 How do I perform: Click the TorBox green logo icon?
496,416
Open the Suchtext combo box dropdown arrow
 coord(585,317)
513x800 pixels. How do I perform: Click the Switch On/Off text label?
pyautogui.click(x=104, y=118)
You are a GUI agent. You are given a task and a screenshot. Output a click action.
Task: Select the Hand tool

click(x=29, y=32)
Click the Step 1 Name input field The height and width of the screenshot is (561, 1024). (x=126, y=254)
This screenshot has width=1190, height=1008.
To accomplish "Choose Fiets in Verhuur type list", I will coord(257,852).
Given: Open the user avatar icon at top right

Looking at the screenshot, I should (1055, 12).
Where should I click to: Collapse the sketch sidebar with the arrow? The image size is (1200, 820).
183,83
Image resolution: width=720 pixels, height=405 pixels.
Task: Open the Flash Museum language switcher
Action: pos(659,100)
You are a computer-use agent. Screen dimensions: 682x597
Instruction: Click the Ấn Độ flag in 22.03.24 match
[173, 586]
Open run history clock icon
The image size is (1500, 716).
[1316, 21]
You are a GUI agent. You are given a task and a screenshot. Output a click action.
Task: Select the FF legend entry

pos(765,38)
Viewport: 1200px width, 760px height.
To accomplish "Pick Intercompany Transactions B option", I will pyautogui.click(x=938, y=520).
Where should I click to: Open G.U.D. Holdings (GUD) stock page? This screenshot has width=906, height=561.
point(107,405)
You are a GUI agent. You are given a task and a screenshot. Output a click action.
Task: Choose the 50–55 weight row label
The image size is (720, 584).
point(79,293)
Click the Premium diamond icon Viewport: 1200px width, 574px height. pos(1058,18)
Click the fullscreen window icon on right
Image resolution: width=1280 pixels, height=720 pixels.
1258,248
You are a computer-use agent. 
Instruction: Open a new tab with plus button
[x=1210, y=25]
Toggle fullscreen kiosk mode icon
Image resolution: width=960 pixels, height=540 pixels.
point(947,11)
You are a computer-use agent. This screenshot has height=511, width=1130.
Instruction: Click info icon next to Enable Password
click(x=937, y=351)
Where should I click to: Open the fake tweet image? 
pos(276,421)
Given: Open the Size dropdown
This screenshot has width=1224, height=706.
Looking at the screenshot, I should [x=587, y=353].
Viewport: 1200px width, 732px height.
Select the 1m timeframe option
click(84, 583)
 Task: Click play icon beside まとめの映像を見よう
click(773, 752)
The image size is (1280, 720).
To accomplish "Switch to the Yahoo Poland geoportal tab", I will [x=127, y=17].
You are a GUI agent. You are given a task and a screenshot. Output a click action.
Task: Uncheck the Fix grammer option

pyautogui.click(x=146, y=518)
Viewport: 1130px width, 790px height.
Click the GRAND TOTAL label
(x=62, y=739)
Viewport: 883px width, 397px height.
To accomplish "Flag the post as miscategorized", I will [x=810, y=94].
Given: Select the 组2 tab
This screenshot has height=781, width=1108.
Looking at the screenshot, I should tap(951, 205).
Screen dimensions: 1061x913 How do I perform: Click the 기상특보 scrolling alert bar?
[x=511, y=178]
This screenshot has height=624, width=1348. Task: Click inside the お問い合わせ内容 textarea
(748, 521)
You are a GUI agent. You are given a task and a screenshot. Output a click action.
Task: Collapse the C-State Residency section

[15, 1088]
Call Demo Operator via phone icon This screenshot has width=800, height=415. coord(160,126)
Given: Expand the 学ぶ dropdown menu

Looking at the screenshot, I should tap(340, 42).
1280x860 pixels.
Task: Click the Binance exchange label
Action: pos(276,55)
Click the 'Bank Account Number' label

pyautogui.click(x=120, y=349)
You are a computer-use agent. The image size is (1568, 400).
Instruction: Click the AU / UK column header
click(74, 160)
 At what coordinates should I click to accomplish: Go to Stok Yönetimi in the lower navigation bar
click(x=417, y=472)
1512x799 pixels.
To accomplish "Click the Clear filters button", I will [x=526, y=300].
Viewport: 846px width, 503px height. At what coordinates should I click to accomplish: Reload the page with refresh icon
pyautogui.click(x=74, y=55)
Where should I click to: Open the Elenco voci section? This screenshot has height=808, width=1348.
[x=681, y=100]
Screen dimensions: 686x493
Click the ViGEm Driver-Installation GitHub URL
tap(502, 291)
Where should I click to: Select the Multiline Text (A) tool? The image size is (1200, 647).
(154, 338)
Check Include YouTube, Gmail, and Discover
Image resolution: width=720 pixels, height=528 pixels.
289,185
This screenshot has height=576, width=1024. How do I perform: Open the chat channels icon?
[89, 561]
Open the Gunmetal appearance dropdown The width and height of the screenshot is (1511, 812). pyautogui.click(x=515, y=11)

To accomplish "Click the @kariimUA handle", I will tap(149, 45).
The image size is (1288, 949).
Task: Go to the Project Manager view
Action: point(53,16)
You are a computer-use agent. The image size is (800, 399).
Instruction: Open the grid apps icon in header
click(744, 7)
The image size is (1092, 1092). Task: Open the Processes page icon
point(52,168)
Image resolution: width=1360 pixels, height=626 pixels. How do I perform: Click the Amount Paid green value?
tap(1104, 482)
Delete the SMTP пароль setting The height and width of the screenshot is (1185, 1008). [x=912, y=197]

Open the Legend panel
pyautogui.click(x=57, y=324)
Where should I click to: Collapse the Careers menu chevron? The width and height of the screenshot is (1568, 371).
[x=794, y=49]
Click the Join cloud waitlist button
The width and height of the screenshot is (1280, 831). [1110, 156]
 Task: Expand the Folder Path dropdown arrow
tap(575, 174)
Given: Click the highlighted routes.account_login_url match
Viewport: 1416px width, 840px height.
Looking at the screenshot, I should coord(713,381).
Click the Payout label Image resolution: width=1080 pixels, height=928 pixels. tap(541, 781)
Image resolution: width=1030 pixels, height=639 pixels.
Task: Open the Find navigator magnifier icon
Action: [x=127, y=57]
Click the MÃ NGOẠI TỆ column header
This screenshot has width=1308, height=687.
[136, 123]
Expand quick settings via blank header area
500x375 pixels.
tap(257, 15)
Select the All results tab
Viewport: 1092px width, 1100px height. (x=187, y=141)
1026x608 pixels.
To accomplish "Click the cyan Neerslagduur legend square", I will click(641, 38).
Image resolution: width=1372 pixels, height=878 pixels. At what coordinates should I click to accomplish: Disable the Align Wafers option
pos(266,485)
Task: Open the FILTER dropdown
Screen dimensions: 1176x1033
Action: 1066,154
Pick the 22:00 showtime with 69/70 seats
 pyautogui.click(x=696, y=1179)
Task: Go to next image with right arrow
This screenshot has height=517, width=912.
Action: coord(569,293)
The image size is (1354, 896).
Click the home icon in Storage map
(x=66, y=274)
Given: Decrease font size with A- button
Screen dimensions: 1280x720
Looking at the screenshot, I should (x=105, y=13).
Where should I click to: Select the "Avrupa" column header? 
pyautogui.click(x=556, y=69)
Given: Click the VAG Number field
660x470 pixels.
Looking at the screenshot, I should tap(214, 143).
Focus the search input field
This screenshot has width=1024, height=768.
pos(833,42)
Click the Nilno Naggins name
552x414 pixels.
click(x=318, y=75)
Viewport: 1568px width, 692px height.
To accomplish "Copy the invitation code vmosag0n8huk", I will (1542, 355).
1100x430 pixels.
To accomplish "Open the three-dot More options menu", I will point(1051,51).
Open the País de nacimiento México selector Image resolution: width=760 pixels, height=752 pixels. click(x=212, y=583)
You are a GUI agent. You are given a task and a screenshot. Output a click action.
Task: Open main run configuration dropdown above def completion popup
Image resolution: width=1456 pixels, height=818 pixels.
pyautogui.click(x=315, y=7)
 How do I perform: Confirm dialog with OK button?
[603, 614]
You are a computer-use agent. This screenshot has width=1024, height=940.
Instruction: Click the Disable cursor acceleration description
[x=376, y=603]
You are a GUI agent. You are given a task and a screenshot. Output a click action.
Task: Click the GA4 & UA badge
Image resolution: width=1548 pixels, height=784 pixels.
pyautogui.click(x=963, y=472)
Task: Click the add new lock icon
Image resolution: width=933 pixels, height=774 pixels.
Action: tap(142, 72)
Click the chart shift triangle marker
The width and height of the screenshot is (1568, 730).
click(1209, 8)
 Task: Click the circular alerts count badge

# # # #

» **Assigned task**
Set down precisely the lines above between the line holding "Instruction: Click the AU / UK column header" and the line holding "Given: Click the highlighted", inclusive, and nothing beyond them.

» **Solution for this task**
Instruction: Click the AU / UK column header
click(74, 160)
 At what coordinates should I click to accomplish: Go to Stok Yönetimi in the lower navigation bar
click(x=417, y=472)
1512x799 pixels.
To accomplish "Click the Clear filters button", I will [x=526, y=300].
Viewport: 846px width, 503px height. At what coordinates should I click to accomplish: Reload the page with refresh icon
pyautogui.click(x=74, y=55)
Where should I click to: Open the Elenco voci section? This screenshot has height=808, width=1348.
[x=681, y=100]
Screen dimensions: 686x493
Click the ViGEm Driver-Installation GitHub URL
tap(502, 291)
Where should I click to: Select the Multiline Text (A) tool? The image size is (1200, 647).
(154, 338)
Check Include YouTube, Gmail, and Discover
Image resolution: width=720 pixels, height=528 pixels.
289,185
This screenshot has height=576, width=1024. How do I perform: Open the chat channels icon?
[89, 561]
Open the Gunmetal appearance dropdown The width and height of the screenshot is (1511, 812). pyautogui.click(x=515, y=11)

To accomplish "Click the @kariimUA handle", I will tap(149, 45).
The image size is (1288, 949).
Task: Go to the Project Manager view
Action: point(53,16)
You are a computer-use agent. The image size is (800, 399).
Instruction: Open the grid apps icon in header
click(744, 7)
The image size is (1092, 1092). Task: Open the Processes page icon
point(52,168)
Image resolution: width=1360 pixels, height=626 pixels. How do I perform: Click the Amount Paid green value?
tap(1104, 482)
Delete the SMTP пароль setting The height and width of the screenshot is (1185, 1008). [x=912, y=197]

Open the Legend panel
pyautogui.click(x=57, y=324)
Where should I click to: Collapse the Careers menu chevron? The width and height of the screenshot is (1568, 371).
[x=794, y=49]
Click the Join cloud waitlist button
The width and height of the screenshot is (1280, 831). [1110, 156]
 Task: Expand the Folder Path dropdown arrow
tap(575, 174)
Given: Click the highlighted routes.account_login_url match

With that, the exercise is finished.